Provided entries:
===============

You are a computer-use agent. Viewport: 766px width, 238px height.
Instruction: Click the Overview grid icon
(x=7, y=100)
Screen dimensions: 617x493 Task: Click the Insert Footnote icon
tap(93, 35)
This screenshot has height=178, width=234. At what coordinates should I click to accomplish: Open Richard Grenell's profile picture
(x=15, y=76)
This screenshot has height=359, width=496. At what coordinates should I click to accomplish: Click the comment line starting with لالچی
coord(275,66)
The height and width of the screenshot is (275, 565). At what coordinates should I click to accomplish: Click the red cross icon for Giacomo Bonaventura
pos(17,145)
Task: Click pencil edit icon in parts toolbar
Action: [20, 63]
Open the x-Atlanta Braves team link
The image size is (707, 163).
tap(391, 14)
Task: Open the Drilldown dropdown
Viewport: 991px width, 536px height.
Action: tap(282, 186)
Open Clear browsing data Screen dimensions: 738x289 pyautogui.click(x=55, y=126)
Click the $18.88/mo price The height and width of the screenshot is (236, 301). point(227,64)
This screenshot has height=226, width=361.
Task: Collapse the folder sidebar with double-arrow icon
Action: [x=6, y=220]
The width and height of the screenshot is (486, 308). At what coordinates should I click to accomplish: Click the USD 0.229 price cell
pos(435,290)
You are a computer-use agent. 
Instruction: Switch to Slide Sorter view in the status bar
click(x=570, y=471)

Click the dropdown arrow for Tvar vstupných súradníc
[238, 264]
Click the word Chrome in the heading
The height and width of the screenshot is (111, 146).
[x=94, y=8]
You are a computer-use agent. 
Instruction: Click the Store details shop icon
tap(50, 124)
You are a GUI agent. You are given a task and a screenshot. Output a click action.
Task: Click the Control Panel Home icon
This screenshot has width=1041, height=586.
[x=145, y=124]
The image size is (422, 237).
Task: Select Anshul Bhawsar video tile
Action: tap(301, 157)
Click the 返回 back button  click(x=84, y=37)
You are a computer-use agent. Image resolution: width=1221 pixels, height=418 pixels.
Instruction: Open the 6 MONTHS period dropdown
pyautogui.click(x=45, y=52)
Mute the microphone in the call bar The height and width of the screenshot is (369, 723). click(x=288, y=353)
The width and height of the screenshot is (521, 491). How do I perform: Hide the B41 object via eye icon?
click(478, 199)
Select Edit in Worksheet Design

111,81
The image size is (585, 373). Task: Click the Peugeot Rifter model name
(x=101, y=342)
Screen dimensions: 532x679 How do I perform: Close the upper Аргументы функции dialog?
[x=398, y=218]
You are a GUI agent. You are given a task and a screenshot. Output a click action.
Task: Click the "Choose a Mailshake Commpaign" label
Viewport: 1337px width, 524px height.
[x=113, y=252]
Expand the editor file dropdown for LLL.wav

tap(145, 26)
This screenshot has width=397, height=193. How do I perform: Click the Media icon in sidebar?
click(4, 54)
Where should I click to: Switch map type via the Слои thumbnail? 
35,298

===============

Task description: Would you print exactly, and only, the lines of the data above from the line with "This screenshot has width=1041, height=586." through the line with "You are a computer-use agent. Image", inclusive?

Exercise answer:
This screenshot has width=1041, height=586.
[x=145, y=124]
The image size is (422, 237).
Task: Select Anshul Bhawsar video tile
Action: tap(301, 157)
Click the 返回 back button  click(x=84, y=37)
You are a computer-use agent. Image resolution: width=1221 pixels, height=418 pixels.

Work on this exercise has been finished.